Recently, all the local buzz in the birding community was a Eurasian Wigeon seen at Fernald Nature Preserve. Since this would have been a life bird, I decided to "chase" it. Since I got off work early one day, I decided to make the one hour plus drive to try to get a look at the bird.
I made good time, getting to the spot at about 1pm. Other birders had informed me upon my arrival that the bird had not been seen that entire day up to the point that I have arrived. I scoped the ducks that were present only to find an odd drake wigeon that I could not ID. I thought that it could of been the Eurasian, however others had no comment at the time on the bird. One birder insisted that the odd bird was THE bird. I had mentally debated that the bird must be a hybrid. As the bird was far off, no conclusion was ever reached.
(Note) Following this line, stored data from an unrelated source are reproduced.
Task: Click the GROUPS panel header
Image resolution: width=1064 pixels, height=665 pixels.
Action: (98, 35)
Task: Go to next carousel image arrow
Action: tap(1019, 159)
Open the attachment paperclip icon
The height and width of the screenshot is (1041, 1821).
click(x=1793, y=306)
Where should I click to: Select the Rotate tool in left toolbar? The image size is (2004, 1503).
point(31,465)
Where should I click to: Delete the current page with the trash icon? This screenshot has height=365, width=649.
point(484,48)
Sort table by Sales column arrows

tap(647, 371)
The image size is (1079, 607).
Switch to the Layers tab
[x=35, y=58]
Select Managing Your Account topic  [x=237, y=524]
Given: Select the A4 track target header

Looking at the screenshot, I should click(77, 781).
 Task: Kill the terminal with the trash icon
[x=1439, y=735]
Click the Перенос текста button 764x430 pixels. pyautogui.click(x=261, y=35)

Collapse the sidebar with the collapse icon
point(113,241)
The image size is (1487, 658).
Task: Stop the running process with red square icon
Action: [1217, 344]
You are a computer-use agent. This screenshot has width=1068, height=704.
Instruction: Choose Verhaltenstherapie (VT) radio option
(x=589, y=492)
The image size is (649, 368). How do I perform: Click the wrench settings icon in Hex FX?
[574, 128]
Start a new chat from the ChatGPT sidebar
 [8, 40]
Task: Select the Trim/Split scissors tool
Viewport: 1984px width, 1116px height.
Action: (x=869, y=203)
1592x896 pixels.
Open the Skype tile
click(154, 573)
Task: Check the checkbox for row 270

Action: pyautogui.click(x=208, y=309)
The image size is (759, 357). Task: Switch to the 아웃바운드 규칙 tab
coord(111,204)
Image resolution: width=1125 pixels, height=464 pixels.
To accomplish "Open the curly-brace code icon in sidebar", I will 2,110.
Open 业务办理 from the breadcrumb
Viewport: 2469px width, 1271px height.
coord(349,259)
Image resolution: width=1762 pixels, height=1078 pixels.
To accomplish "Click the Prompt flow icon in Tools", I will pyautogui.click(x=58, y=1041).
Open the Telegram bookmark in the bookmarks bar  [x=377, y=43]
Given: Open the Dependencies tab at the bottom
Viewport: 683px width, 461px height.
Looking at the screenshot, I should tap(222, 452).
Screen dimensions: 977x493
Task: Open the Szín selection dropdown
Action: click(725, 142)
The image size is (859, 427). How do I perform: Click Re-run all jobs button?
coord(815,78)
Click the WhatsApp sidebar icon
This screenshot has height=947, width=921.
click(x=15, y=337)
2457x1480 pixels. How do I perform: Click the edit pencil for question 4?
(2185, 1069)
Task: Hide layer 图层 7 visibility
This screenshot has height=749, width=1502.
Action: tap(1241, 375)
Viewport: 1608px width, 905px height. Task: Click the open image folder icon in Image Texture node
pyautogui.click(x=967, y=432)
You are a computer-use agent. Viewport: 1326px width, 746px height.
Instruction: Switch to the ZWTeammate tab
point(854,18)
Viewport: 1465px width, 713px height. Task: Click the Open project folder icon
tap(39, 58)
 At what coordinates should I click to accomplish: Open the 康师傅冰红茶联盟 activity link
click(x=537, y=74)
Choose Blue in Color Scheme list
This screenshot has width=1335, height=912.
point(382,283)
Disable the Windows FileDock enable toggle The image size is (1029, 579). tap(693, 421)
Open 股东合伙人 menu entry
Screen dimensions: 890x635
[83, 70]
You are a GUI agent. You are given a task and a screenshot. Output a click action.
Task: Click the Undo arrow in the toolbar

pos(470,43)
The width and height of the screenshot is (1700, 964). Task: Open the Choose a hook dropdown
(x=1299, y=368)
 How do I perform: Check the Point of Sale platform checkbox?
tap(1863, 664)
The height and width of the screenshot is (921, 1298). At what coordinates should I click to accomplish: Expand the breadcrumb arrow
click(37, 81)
As I stayed at the location hoping for the Eurasian to show, more birders began to arrive and set up their scopes. As I was observing the people, I just felt out of place. It then became evident to me that I am not a chaser of birds. I am the type of birder that likes to go out and have that full experience rather then concentrate on one bird. Sure, I will go see a good bird that is close, but I prefer to just go out and watch birds. If I get lucky, good. If not, so be it.
Many birders are into keeping numbers and lists. As I look back, I can't even recall what my official life list stands at. There are some good birds being seen just to the north of me, however I am in the minority as one that has declined to get the urge to chase them. I don't have lots of fancy photography equipment or a fancy scope. Maybe I am not a "serious" birder.
Birding is about having fun, and I prefer a different style. You most likely won't see magazine quality pictures of rare birds from me. That being said, I am looking forward to see what spring migration has in store. Last fall had been very good to me, having seen two lifers within ten minutes from the house!
I have already had found my first Eastern Phoebes of the year. I don't know if they are birds that had over wintered or new arrivals. I suspect that they had overwintered, given the mild winter to date.